Cite as: Keith M. Lundin, Lundin On Chapter 13, § 57.2, at ¶ ____, LundinOnChapter13.com (last visited __________).
Adequate protection is a creditor’s right to be protected from loss of value of its collateral during the delay between the filing of a Chapter 13 case and confirmation.1 In jurisdictions that quickly schedule confirmation,2 creditors rarely need to assert their adequate protection rights, and there is little adequate protection litigation in Chapter 13 cases. In jurisdictions where confirmation of Chapter 13 cases is delayed—for example, until after expiration of the period for filing proofs of claim—creditors may have important adequate protection rights to assert.
Adequate protection of collateral other than cash is not automatic.3 A lien creditor must demand adequate protection, typically by motion for relief from the stay or by motion to prohibit the debtor’s use of estate property subject to liens. In Chapter 13 practice, a phone call to debtor’s counsel is usually the right first step. An agreed order providing adequate protection is the usual resolution. The creditor that makes no demand for adequate protection before confirmation will be precluded by confirmation from asserting the lack of adequate protection as a ground for any entitlement.4
Creditors with security interests in perishable, depreciating or high-risk collateral may be entitled to periodic payments prior to confirmation. In some jurisdictions, routine representation of secured claim holders includes negotiating preconfirmation orders for adequate protection payments directly to the creditor or to the Chapter 13 trustee to compensate for the loss of value between filing and confirmation. Insurance must be maintained on automobiles, homes and personal property. If insurance is not in effect or lapses prior to confirmation, creditors’ counsel must demand insurance by motion for adequate protection and/or for relief from the stay.5
In Chapter 13 cases of debtors engaged in business, the adequate protection rights of creditors may be even more acute. For example, if the debtor is operating a grocery store, suppliers may have collateral that will spoil or that must be restocked on a daily basis. Adequate protection in the form of substitute liens and periodic payments may be essential prior to confirmation. An unconfirmed Chapter 13 plan is generally not by itself sufficient to provide adequate protection.6
A preconfirmation motion for adequate protection or relief from the stay can be a useful creditor strategy for improving treatment under the plan. When creditor’s counsel is having trouble getting the debtor’s attention, a motion for adequate protection will force the debtor to address the creditor’s concerns.
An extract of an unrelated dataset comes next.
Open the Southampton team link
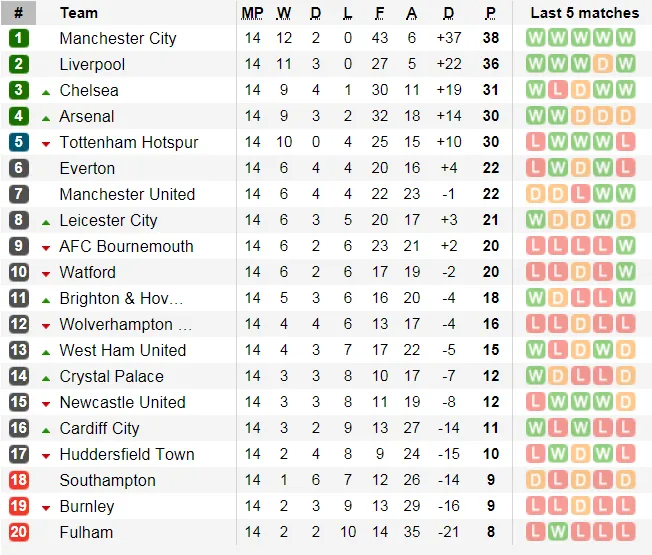This screenshot has height=555, width=652. click(x=107, y=480)
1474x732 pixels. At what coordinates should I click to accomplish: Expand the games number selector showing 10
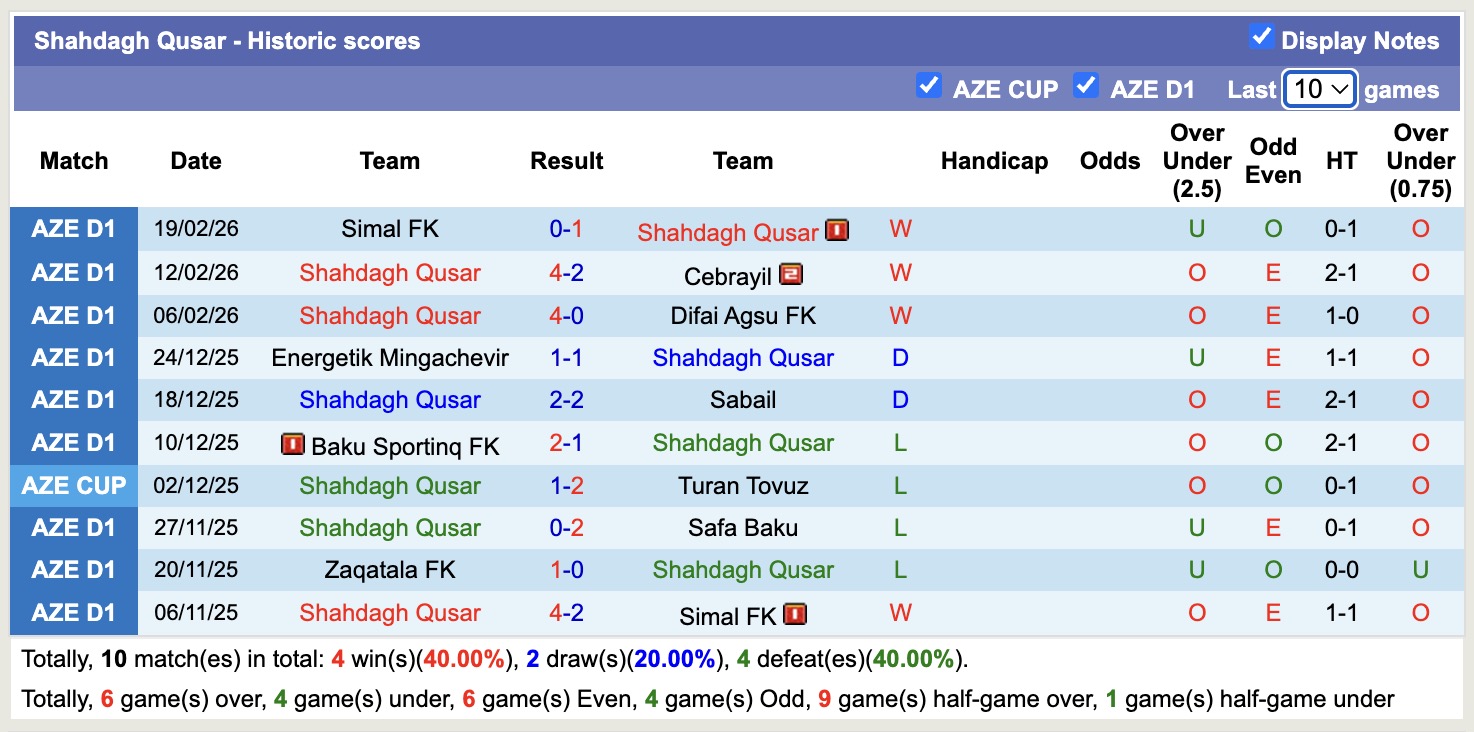click(1319, 88)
A creditor’s motion can force the debtor to commit to precise treatment under the plan and accelerate the confirmation process. A request for adequate protection or for relief from the stay may be combined with the hearing on confirmation, and if the plan is not confirmed, preconfirmation payments or relief from the stay will then be addressed.
1 See § 48.1 [ Adequate Protection of Lienholders prior to Confirmation ] § 47.1 Adequate Protection of Lienholders before Confirmation.
2 See § 216.1 [ Timing of Hearing on Confirmation ] § 115.1 Timing of Hearing on Confirmation before BAPCPA.
3 See §§ 48.1 [ Adequate Protection of Lienholders prior to Confirmation ] § 47.1 Adequate Protection of Lienholders before Confirmation and 297.1 [ Failed Adequate Protection ] § 136.12 Failed Adequate Protection before BAPCPA.
4 See § 297.1 [ Failed Adequate Protection ] § 136.12 Failed Adequate Protection before BAPCPA.
5 See §§ 48.1 [ Adequate Protection of Lienholders prior to Confirmation ] § 47.1 Adequate Protection of Lienholders before Confirmation, 81.1 [ Lack of Adequate Protection ] § 64.1 Lack of Adequate Protection and 297.1 [ Failed Adequate Protection ] § 136.12 Failed Adequate Protection before BAPCPA.
6 See § 48.1 [ Adequate Protection of Lienholders prior to Confirmation ] § 47.1 Adequate Protection of Lienholders before Confirmation. See, e.g., In re Hinckley, 40 B.R. 679 (Bankr. D. Utah 1984).